Now you can say that it is insane to allocate stocks by primary listing exchange, and of course you’d be right to say so. I’ve been in those pitch meetings, and the reasons why one company might list on NYSE versus NASDAQ have absolutely nothing to do with what is good for the relative investment merits of the S&P or QQQ. I mean, we are talking about totally disconnected worlds.
For example, people think they are buying tech when they buy the NASDAQ 100, and they end up with Costco and Wal-Mart and a bunch of other stuff. And they probably just assume that they are getting some Oracle or Uber, but no, those companies chose to list on NYSE for reasons that have nothing to do with your portfolio, so you miss those.
It’s madness.
But it’s always been that way. And this is even worse. Because this isn’t only about listing venue. All of the index companies made changes to their index methodologies just to shoe-horn SpaceX and Anthropic and OpenAI into their indexes. And if valuation still mattered, the valuations at which index fund investors will be buying into these companies will make you want to vomit.
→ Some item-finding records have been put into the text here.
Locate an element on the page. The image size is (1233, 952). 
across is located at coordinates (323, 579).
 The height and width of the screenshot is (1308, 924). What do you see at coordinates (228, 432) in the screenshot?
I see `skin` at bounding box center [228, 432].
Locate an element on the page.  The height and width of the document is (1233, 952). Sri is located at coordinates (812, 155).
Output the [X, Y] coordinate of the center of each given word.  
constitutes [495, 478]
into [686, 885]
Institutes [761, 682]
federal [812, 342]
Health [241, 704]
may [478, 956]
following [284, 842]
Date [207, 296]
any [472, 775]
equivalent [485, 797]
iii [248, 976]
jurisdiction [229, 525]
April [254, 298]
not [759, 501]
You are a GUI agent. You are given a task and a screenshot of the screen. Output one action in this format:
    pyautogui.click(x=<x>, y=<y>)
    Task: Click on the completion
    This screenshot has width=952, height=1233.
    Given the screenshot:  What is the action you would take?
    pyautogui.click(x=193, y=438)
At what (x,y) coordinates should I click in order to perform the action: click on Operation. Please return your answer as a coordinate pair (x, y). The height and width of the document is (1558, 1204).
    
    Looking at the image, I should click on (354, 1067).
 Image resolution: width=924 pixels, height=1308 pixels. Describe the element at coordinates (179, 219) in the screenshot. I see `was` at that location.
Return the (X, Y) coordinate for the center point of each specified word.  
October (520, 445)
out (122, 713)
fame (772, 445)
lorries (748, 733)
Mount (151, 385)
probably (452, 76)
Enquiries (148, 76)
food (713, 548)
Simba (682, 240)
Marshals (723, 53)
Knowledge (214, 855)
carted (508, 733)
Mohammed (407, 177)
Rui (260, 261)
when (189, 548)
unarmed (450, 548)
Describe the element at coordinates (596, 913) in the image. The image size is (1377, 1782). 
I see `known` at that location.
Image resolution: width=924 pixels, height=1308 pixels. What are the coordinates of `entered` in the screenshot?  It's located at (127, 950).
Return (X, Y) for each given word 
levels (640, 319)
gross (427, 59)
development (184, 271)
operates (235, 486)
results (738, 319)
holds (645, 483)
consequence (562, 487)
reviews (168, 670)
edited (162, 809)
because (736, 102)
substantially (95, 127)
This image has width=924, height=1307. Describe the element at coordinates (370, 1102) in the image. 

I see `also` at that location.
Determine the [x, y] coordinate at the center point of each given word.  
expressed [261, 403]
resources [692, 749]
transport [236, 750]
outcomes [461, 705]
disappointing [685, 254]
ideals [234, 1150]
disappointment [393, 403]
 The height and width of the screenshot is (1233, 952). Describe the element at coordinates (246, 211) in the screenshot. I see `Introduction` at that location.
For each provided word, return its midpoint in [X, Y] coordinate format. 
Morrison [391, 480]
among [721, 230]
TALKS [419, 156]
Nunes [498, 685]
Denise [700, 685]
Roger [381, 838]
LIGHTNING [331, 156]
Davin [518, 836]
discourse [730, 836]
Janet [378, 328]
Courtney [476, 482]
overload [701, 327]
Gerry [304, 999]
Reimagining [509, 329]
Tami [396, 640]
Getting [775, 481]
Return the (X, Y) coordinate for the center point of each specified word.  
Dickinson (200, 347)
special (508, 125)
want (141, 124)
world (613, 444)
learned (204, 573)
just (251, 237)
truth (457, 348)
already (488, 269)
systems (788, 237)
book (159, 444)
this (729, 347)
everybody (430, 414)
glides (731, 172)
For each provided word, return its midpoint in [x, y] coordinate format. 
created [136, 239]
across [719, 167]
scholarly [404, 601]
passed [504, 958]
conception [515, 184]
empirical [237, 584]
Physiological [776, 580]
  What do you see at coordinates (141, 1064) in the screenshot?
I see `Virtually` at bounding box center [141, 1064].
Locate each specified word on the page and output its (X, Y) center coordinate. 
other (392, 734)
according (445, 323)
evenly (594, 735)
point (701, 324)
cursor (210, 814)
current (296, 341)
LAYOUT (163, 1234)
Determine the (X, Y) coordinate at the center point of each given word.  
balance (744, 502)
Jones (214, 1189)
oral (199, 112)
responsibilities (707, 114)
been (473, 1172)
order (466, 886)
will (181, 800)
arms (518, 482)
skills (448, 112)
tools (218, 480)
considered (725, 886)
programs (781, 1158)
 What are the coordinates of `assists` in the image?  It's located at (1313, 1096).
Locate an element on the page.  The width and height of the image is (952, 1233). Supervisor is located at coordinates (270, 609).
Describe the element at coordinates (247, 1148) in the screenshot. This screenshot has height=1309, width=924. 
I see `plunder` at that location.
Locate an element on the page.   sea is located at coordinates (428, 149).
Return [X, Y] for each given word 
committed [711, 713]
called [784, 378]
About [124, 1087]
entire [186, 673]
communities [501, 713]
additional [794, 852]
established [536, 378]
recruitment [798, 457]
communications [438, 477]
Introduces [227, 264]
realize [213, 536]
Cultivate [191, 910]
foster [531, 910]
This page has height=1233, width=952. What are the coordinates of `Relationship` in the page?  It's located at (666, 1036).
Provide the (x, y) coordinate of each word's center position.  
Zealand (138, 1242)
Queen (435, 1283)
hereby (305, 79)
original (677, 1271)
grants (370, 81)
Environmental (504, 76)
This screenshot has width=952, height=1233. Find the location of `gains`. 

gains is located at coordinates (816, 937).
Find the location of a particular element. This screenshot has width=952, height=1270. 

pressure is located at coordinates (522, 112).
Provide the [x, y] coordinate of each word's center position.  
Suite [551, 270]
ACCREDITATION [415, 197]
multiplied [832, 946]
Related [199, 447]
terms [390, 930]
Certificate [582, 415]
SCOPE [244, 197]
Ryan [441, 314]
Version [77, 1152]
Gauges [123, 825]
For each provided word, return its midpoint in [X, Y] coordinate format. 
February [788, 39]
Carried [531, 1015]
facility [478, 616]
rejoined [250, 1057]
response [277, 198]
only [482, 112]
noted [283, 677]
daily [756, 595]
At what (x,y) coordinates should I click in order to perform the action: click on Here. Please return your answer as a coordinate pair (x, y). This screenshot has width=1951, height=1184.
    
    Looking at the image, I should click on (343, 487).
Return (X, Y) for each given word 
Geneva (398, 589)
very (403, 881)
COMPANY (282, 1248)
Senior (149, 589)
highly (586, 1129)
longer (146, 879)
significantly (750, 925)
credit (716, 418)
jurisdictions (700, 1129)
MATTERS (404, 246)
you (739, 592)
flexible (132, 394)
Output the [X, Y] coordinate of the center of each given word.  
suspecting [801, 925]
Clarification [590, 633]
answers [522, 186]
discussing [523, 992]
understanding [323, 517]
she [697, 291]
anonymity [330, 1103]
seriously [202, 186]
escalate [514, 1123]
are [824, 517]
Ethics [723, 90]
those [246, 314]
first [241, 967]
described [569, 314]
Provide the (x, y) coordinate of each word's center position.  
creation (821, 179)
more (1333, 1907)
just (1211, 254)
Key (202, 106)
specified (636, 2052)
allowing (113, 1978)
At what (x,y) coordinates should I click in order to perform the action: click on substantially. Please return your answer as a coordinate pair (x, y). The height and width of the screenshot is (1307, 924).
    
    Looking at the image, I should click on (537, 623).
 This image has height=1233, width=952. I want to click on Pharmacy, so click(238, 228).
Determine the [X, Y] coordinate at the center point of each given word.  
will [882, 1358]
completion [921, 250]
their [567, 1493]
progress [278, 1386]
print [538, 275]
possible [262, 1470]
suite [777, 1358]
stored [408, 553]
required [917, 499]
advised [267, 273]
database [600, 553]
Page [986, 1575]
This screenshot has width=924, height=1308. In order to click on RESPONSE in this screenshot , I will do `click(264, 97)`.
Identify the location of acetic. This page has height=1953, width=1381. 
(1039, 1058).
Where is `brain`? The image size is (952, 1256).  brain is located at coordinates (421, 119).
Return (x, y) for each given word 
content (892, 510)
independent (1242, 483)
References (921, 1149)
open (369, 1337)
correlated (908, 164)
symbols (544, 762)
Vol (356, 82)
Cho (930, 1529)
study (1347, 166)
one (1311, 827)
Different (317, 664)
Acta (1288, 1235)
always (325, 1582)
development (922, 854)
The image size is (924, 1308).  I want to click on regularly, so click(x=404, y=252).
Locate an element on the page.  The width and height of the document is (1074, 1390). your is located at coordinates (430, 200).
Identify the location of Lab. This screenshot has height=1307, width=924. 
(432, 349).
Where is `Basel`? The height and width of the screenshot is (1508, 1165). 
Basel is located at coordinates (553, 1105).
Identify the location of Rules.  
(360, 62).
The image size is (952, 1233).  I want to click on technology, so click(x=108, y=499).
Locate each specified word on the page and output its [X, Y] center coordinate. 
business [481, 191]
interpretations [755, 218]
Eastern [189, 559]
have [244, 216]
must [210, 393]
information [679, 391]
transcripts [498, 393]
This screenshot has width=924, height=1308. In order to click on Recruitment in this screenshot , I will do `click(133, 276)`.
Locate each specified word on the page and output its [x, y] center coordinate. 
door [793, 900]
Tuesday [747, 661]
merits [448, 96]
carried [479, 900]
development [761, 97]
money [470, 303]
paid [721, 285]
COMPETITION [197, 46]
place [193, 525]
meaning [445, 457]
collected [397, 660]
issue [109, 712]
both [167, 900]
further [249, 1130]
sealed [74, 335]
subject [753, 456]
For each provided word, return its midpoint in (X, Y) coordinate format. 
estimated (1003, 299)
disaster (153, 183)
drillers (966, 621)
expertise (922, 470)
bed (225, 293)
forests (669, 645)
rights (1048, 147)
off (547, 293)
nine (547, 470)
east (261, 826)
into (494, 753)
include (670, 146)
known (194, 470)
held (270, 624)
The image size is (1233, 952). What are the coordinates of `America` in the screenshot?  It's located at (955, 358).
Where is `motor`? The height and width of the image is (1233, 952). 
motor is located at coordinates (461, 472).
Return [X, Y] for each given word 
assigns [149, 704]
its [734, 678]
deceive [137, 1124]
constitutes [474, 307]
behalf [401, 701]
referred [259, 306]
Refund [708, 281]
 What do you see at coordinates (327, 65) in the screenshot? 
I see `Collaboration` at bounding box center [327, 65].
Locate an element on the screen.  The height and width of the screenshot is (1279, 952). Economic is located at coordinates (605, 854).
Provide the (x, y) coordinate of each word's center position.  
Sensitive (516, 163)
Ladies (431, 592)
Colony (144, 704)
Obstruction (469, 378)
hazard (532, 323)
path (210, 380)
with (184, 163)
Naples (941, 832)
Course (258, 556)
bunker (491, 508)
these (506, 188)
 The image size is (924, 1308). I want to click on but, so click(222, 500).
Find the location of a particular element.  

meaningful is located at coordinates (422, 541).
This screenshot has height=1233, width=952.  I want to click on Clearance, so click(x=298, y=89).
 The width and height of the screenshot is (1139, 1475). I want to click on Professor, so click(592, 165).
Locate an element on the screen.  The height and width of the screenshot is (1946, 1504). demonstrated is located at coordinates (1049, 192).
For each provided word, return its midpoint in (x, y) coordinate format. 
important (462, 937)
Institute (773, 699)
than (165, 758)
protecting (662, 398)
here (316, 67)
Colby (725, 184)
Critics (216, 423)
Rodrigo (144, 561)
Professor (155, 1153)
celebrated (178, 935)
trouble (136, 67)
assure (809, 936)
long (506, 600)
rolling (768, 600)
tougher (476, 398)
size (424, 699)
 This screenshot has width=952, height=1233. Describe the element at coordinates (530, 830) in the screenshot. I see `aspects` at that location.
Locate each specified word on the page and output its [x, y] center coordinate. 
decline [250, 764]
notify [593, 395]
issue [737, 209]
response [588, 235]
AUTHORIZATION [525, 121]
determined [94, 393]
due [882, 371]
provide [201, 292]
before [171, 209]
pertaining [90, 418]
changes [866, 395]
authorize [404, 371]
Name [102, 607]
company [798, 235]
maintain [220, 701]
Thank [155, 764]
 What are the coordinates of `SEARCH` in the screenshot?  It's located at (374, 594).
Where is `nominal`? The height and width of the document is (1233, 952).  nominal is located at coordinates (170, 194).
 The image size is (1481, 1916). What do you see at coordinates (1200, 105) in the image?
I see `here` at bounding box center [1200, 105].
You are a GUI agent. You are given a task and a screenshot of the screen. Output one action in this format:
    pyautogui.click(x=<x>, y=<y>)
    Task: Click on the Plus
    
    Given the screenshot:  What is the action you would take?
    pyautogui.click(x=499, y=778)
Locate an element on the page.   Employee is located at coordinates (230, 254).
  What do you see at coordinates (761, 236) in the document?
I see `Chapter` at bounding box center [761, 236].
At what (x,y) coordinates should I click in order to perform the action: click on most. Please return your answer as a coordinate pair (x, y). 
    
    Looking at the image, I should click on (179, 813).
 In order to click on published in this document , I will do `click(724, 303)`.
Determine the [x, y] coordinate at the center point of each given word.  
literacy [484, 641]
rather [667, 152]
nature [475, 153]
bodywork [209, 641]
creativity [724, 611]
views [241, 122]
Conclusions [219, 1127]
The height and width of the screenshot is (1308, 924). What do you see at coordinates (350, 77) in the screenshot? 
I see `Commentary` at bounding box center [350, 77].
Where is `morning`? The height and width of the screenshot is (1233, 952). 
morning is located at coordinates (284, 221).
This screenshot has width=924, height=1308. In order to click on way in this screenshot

Here is the damage, per Hedgeye:
Rule changes for the SpaceX $SPCX IPO:
Index providers waived the profitability requirement and cut the seasoning window from 90 days to 5.
This forces over $30 trillion in passive 401k and retirement money to buy SpaceX at IPO valuations.
Bloomberg Intelligence estimates S&P 500 funds must absorb 19% of SpaceX’s float within 6 months.
Russell 1000 and Nasdaq 100 funds will absorb 24%.
The rules built to protect passive investors:
1. S&P 500 has required 12 months of trading and 4 quarters of GAAP profitability since 2002. Both waived.
2. Nasdaq cut its inclusion window from 90 trading days to 15.
3. FTSE Russell cut its to 5.
All three benchmarks are now structured to buy SpaceX at IPO pricing.
This is the moment. The shark-jumping of index funds. The moment that the Great Pete Rose stared into Rikishi’s huge ass with that look of despair.
Investors are no longer just outsourcing security selection. They are outsourcing asset allocation, IPO discipline, liquidity judgment, valuation discipline, venue selection and prudence. They have given away all agency over their trades to index committees that will blow around wherever the wind takes them.
The indexes are no longer neutral. They are making active bets, and they are making those bets on the frothiest of companies, and at peak valuations.
Active management has never had a better opening. Direct indexing has never been more relevant. A great transition is finally close.
Everything you’ve been told about smart-but-boring index funds is no longer true.
Get out while you can. Pick your own methodology. Pick your own factors. Choose your own stocks. And reclaim your own agency over your portfolio.


Best comment (via text): "You can see for yourself, if you want. It is as bad as it sounds." - there was literally zero chance I wasn't going to see for myself. And boy do I wish I had heeded your warning.